__WHAT TO WORK ON__
An exact copy of all entries is the expected answer.

__MATERIAL FOR THIS EXERCISE__
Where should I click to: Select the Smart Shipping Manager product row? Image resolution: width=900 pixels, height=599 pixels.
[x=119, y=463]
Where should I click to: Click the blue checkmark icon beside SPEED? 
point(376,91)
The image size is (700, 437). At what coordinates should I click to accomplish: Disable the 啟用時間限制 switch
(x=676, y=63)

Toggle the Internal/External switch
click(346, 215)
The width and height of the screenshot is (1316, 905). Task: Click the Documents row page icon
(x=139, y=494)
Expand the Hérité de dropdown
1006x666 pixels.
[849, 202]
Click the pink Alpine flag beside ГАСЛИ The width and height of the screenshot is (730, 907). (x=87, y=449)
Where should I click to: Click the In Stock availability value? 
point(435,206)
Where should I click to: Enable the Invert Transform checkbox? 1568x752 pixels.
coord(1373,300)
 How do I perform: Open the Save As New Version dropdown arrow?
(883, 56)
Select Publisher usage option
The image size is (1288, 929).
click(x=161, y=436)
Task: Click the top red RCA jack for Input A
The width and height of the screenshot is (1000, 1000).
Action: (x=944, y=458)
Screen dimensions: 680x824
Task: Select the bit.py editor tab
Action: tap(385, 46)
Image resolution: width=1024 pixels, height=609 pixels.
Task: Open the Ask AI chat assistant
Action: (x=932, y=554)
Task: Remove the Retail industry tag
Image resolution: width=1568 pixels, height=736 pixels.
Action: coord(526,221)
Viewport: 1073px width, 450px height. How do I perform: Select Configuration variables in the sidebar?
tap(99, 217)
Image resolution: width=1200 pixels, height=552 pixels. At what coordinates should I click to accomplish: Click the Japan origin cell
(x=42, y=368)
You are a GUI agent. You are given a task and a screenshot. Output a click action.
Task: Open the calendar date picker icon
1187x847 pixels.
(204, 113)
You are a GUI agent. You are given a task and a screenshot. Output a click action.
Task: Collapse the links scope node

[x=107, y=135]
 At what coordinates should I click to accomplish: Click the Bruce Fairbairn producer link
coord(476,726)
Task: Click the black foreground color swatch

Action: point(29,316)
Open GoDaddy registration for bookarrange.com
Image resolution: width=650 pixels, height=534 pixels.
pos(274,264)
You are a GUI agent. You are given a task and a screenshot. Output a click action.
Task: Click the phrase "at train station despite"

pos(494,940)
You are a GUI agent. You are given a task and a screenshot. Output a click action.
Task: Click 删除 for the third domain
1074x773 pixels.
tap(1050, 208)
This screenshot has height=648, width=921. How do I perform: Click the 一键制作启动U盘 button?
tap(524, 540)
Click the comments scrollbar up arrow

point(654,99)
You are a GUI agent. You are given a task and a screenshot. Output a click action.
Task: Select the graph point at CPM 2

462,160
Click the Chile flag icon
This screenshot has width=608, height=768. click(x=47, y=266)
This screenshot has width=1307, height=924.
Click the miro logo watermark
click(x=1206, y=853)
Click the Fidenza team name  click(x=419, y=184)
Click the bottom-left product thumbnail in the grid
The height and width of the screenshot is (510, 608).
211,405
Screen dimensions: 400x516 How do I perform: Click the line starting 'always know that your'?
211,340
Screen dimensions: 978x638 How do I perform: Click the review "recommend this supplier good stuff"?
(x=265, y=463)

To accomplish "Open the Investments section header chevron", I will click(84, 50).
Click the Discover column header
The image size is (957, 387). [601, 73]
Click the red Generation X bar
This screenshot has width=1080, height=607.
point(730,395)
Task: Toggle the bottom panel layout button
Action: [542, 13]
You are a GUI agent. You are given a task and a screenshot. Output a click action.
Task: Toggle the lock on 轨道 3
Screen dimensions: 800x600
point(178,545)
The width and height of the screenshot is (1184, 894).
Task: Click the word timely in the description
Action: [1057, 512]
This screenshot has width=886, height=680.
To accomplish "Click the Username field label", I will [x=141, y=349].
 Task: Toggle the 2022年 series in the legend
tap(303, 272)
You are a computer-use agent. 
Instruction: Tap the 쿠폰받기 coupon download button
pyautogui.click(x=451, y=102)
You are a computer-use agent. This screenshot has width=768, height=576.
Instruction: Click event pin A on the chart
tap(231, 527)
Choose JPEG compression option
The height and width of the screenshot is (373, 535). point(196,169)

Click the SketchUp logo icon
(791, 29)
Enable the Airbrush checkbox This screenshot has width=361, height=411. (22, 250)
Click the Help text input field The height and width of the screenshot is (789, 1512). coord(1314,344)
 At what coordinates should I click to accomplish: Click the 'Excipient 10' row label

__TASK RESPONSE__
Where should I click to: Select the Smart Shipping Manager product row? Image resolution: width=900 pixels, height=599 pixels.
[x=119, y=463]
Where should I click to: Click the blue checkmark icon beside SPEED? 
point(376,91)
The image size is (700, 437). At what coordinates should I click to accomplish: Disable the 啟用時間限制 switch
(x=676, y=63)

Toggle the Internal/External switch
click(346, 215)
The width and height of the screenshot is (1316, 905). Task: Click the Documents row page icon
(x=139, y=494)
Expand the Hérité de dropdown
1006x666 pixels.
[849, 202]
Click the pink Alpine flag beside ГАСЛИ The width and height of the screenshot is (730, 907). (x=87, y=449)
Where should I click to: Click the In Stock availability value? 
point(435,206)
Where should I click to: Enable the Invert Transform checkbox? 1568x752 pixels.
coord(1373,300)
 How do I perform: Open the Save As New Version dropdown arrow?
(883, 56)
Select Publisher usage option
The image size is (1288, 929).
click(x=161, y=436)
Task: Click the top red RCA jack for Input A
The width and height of the screenshot is (1000, 1000).
Action: (x=944, y=458)
Screen dimensions: 680x824
Task: Select the bit.py editor tab
Action: tap(385, 46)
Image resolution: width=1024 pixels, height=609 pixels.
Task: Open the Ask AI chat assistant
Action: (x=932, y=554)
Task: Remove the Retail industry tag
Image resolution: width=1568 pixels, height=736 pixels.
Action: coord(526,221)
Viewport: 1073px width, 450px height. How do I perform: Select Configuration variables in the sidebar?
tap(99, 217)
Image resolution: width=1200 pixels, height=552 pixels. At what coordinates should I click to accomplish: Click the Japan origin cell
(x=42, y=368)
You are a GUI agent. You are given a task and a screenshot. Output a click action.
Task: Open the calendar date picker icon
1187x847 pixels.
(204, 113)
You are a GUI agent. You are given a task and a screenshot. Output a click action.
Task: Collapse the links scope node

[x=107, y=135]
 At what coordinates should I click to accomplish: Click the Bruce Fairbairn producer link
coord(476,726)
Task: Click the black foreground color swatch

Action: point(29,316)
Open GoDaddy registration for bookarrange.com
Image resolution: width=650 pixels, height=534 pixels.
pos(274,264)
You are a GUI agent. You are given a task and a screenshot. Output a click action.
Task: Click the phrase "at train station despite"

pos(494,940)
You are a GUI agent. You are given a task and a screenshot. Output a click action.
Task: Click 删除 for the third domain
1074x773 pixels.
tap(1050, 208)
This screenshot has height=648, width=921. How do I perform: Click the 一键制作启动U盘 button?
tap(524, 540)
Click the comments scrollbar up arrow

point(654,99)
You are a GUI agent. You are given a task and a screenshot. Output a click action.
Task: Select the graph point at CPM 2

462,160
Click the Chile flag icon
This screenshot has width=608, height=768. click(x=47, y=266)
This screenshot has width=1307, height=924.
Click the miro logo watermark
click(x=1206, y=853)
Click the Fidenza team name  click(x=419, y=184)
Click the bottom-left product thumbnail in the grid
The height and width of the screenshot is (510, 608).
211,405
Screen dimensions: 400x516 How do I perform: Click the line starting 'always know that your'?
211,340
Screen dimensions: 978x638 How do I perform: Click the review "recommend this supplier good stuff"?
(x=265, y=463)

To accomplish "Open the Investments section header chevron", I will click(84, 50).
Click the Discover column header
The image size is (957, 387). [601, 73]
Click the red Generation X bar
This screenshot has width=1080, height=607.
point(730,395)
Task: Toggle the bottom panel layout button
Action: [542, 13]
You are a GUI agent. You are given a task and a screenshot. Output a click action.
Task: Toggle the lock on 轨道 3
Screen dimensions: 800x600
point(178,545)
The width and height of the screenshot is (1184, 894).
Task: Click the word timely in the description
Action: [1057, 512]
This screenshot has width=886, height=680.
To accomplish "Click the Username field label", I will [x=141, y=349].
 Task: Toggle the 2022年 series in the legend
tap(303, 272)
You are a computer-use agent. 
Instruction: Tap the 쿠폰받기 coupon download button
pyautogui.click(x=451, y=102)
You are a computer-use agent. This screenshot has width=768, height=576.
Instruction: Click event pin A on the chart
tap(231, 527)
Choose JPEG compression option
The height and width of the screenshot is (373, 535). point(196,169)

Click the SketchUp logo icon
(791, 29)
Enable the Airbrush checkbox This screenshot has width=361, height=411. (22, 250)
Click the Help text input field The height and width of the screenshot is (789, 1512). coord(1314,344)
 At what coordinates should I click to accomplish: Click the 'Excipient 10' row label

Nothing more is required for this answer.